**Brief**: The copy should begin at the line containing "Where should I" and end with the last line below, every line exact and no picture included.

++++++++++++++++++++

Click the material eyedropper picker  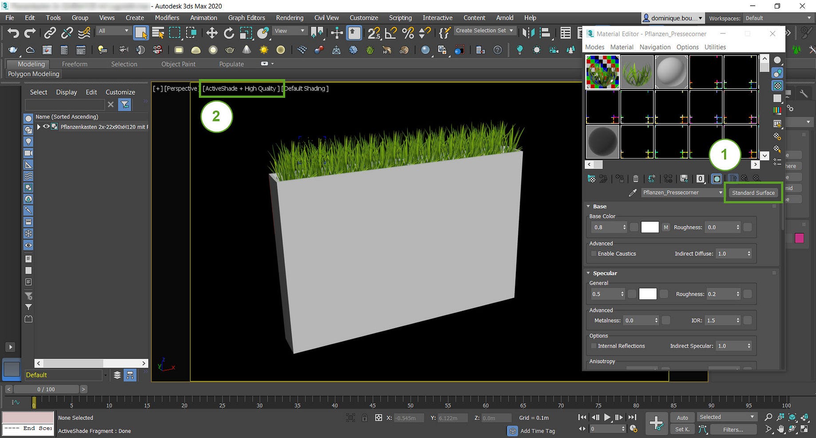(633, 193)
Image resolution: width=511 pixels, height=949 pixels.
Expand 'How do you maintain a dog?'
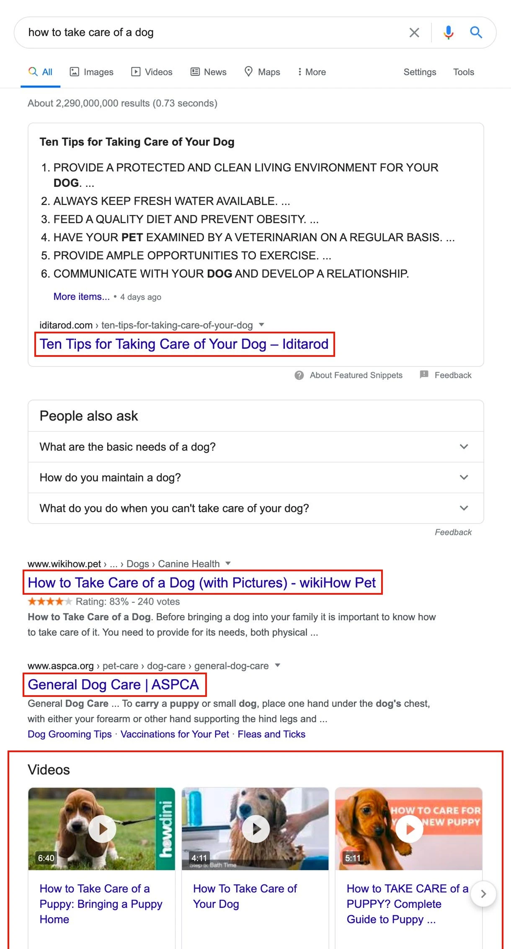click(464, 477)
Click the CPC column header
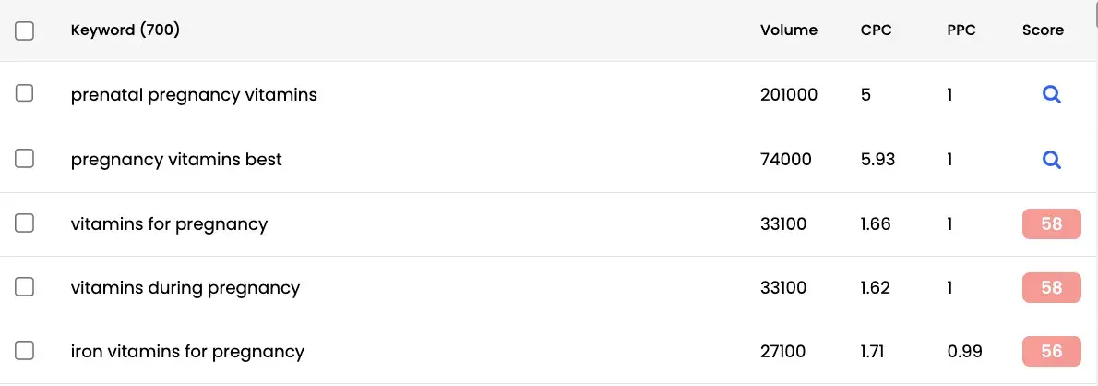This screenshot has width=1098, height=386. click(x=875, y=30)
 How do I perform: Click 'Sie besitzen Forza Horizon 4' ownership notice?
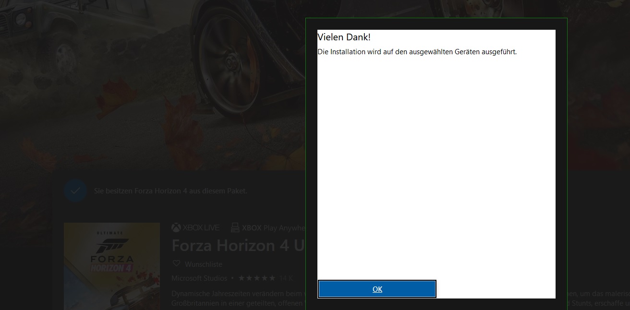point(170,191)
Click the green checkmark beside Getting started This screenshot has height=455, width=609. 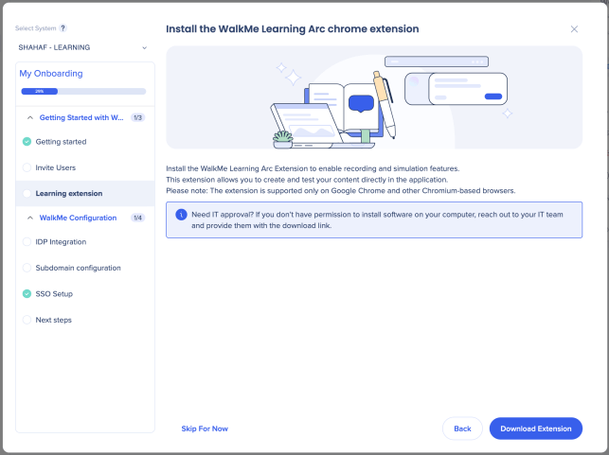[x=27, y=142]
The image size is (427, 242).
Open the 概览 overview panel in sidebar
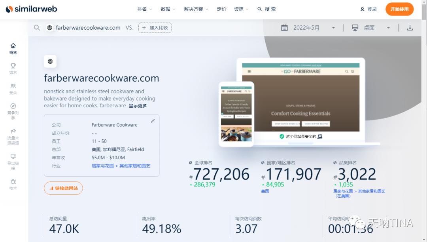coord(13,48)
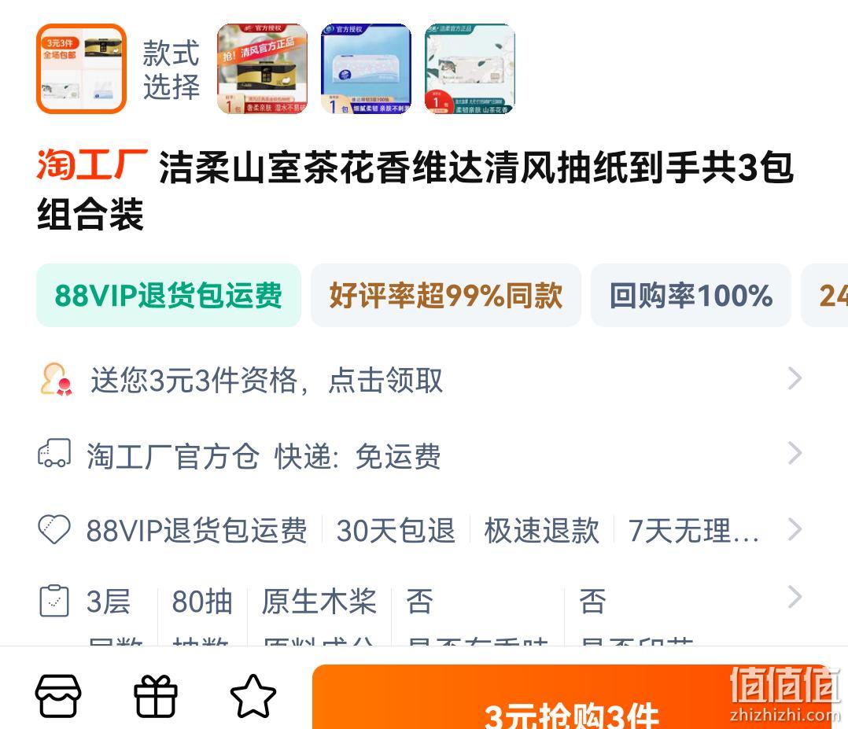Expand product specification parameters chevron

[795, 597]
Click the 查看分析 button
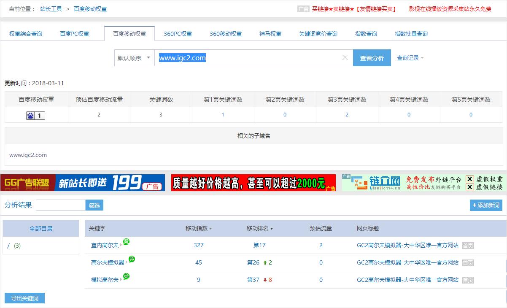The height and width of the screenshot is (308, 507). [x=372, y=58]
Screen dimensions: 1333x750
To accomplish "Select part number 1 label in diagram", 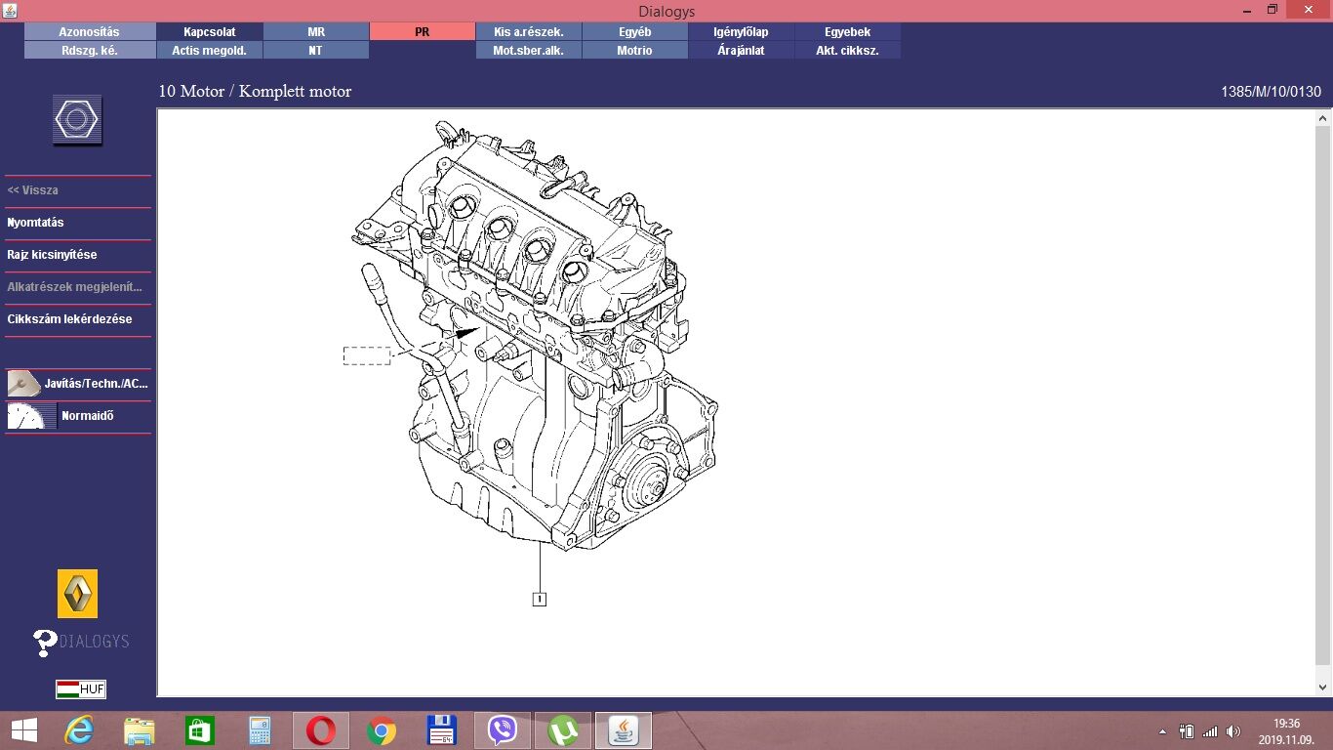I will pos(539,599).
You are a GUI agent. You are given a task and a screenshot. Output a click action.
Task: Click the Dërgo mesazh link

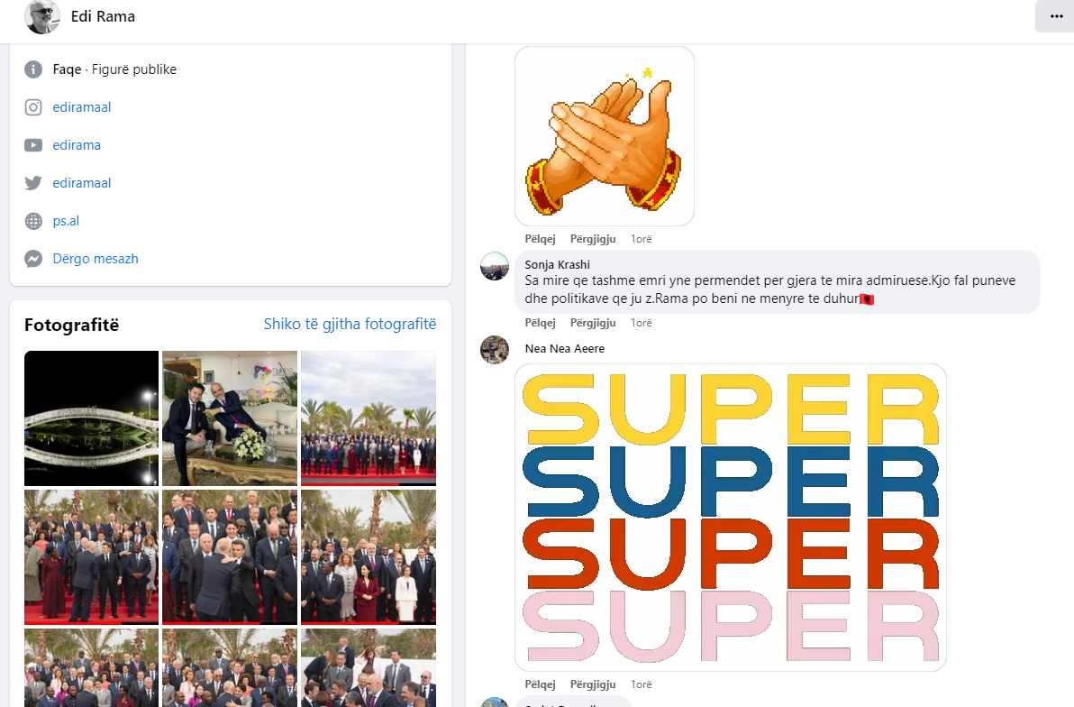96,259
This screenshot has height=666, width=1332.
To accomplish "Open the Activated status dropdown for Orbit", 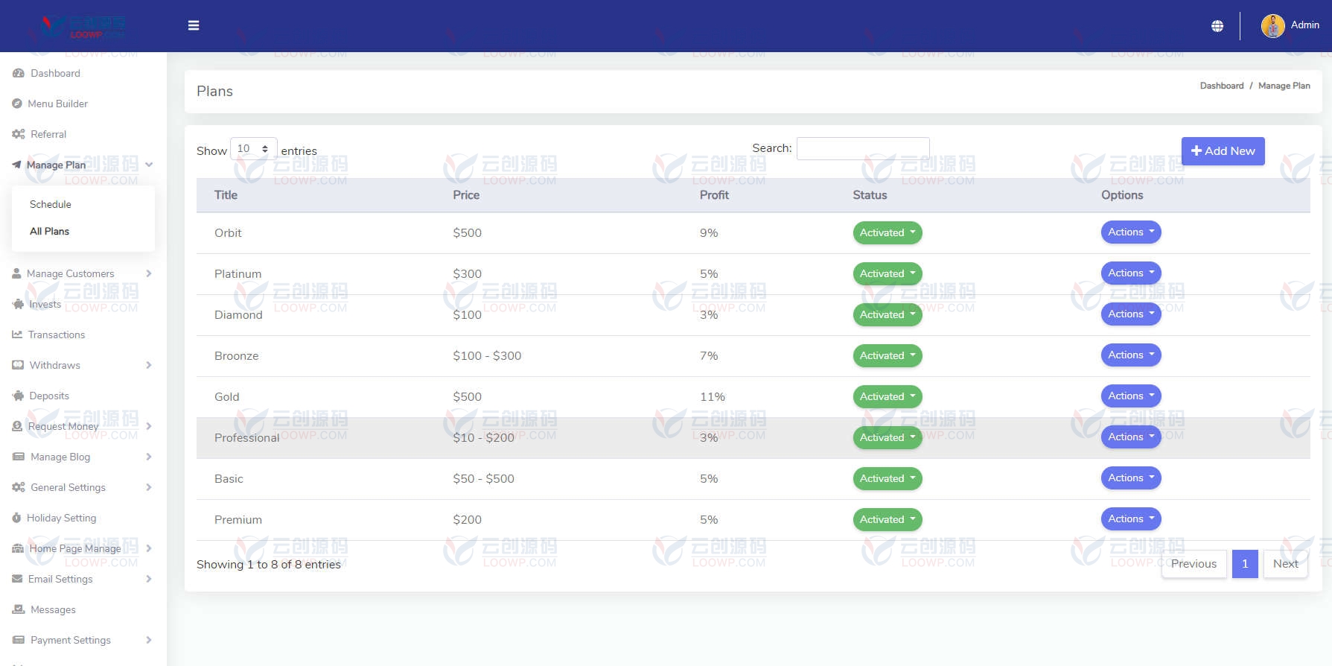I will (888, 232).
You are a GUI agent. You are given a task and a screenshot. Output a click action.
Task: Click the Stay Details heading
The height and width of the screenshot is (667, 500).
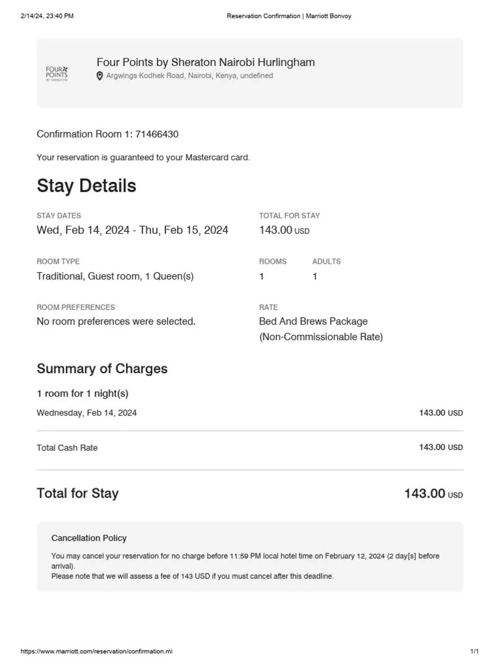click(x=87, y=186)
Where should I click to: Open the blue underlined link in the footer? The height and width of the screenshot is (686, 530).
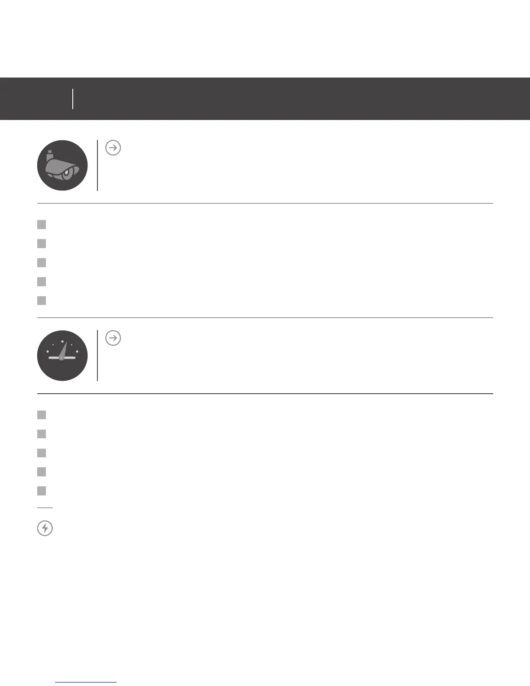86,683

++++++++++++++++++++

**Answer space**:
Where should I click to: Open the blue underlined link in the footer? The height and width of the screenshot is (686, 530).
86,683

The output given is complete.